What it is: Mutation = reflectively edit one module’s prompt; Crossover (Merge) = combine complementary modules from different successful lineages.
How it works:
1. Mutation proposes a new instruction for a chosen module based on observed errors.
2. Merge, when conditions are right, picks the best version of each module from different candidates sharing an ancestor.
Why it matters: Mutation makes targeted improvements; Merge fuses separate strengths for bigger jumps in quality.

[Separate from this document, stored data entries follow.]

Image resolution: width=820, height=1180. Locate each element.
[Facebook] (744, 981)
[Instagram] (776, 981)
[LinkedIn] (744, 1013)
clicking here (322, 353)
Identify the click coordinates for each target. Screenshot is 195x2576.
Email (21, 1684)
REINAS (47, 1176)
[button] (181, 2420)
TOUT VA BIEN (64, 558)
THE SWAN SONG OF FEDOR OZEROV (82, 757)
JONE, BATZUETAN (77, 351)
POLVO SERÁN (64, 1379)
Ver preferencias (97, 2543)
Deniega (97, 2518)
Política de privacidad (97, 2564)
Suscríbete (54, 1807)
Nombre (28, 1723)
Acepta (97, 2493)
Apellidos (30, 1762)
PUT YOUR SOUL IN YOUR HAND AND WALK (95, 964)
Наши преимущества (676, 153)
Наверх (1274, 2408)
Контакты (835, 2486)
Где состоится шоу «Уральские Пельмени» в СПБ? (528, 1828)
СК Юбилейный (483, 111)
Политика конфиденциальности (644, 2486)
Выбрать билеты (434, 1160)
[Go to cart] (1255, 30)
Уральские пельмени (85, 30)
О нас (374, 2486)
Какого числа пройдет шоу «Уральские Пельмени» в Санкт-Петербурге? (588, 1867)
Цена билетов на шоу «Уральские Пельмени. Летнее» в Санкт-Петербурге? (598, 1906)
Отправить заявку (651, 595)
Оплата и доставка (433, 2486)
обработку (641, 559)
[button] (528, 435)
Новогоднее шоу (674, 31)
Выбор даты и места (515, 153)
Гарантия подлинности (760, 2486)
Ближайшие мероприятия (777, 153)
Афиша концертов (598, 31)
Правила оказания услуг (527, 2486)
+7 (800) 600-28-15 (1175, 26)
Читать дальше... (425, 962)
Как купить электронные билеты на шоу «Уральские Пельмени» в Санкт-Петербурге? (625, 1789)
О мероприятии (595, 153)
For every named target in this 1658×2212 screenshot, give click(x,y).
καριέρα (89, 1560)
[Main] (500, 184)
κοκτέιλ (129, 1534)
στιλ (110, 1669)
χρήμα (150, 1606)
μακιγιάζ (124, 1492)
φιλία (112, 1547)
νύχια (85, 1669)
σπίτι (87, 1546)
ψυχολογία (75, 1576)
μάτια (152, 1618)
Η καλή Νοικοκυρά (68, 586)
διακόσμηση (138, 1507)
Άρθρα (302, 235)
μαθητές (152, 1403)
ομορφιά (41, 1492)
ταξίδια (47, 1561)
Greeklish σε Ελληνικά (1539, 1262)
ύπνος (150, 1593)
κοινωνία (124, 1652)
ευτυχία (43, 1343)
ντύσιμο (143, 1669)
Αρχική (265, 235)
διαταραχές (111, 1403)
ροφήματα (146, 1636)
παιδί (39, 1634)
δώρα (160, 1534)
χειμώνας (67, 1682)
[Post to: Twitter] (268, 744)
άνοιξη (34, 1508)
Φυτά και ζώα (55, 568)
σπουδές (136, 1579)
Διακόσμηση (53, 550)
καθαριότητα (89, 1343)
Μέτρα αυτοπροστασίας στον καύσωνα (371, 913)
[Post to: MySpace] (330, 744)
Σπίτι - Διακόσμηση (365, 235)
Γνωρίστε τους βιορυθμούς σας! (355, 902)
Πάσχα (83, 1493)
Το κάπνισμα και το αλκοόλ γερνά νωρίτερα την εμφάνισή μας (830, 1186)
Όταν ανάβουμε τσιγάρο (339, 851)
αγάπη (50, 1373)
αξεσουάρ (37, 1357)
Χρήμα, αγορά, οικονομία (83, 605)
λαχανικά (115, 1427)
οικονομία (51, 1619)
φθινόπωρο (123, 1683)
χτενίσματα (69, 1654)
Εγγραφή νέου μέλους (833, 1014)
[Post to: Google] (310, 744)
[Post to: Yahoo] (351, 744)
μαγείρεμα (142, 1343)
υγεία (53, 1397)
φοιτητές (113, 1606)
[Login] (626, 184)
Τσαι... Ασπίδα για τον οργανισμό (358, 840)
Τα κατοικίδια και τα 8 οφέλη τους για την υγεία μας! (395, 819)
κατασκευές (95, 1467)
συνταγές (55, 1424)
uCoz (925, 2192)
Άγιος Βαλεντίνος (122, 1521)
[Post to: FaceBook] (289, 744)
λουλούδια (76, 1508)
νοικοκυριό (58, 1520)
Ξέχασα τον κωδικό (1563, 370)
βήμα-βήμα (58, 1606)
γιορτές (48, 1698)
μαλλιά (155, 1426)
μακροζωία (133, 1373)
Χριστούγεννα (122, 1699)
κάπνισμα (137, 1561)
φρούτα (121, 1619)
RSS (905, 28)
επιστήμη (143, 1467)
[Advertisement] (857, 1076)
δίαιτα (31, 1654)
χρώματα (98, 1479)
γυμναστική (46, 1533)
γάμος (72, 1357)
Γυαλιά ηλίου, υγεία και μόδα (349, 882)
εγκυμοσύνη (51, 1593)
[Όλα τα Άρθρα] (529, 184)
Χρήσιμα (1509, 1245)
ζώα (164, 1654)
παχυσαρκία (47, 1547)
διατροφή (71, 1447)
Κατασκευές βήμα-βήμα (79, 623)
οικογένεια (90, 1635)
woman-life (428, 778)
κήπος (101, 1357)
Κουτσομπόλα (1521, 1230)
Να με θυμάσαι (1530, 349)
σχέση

🍞 Anchor: If one lineage perfected the retriever and another perfected the answer-writer, Merge can assemble a system with both strengths.

— New Concept 7 — 🍞 Hook: When you debug code, the error message tells you exactly where to look.

🥬 The Concept (Evaluation Traces as Learning Signals):

What it is: The evaluator’s messages (e.g., compiler errors, failed rubric checks) are fed back as text for reflection.
How it works: GEPA’s feedback function collects both the score and the detailed text diagnostics; reflection uses them to propose precise prompt edits.
Why it matters: You’re no longer blind—each failure comes with a hint.

🍞 Anchor: In code-gen, “index out of bounds on line 42” becomes a concrete fix in the next prompt version (e.g., “validate array lengths before access”).

— The Aha! Moment (One Sentence) — If you let an AI read and reason about its own language traces and evaluator messages, it can rapidly rewrite its instructions to capture general rules, and—by exploring a Pareto set of diverse winners—outperform RL with far fewer tries.

— Multiple Analogies —

Coach & Playbook: Instead of making a player stronger (weight updates), rewrite the playbook using game footage and referee notes.
Cooking: Taste the soup (trace), read the critic’s review (feedback), change the recipe step, and keep the best variations across dishes.
Study Group: Different students master different topics; keep notes from all top students, then compile the best combined guide.

— Before vs After —

Before: Big RL runs, slow learning from sparse end scores; long, example-heavy prompts; risk of local optima.
After: Fast learning from rich text feedback; shorter, rule-focused prompts; diverse exploration via Pareto; occasional Merge boosts.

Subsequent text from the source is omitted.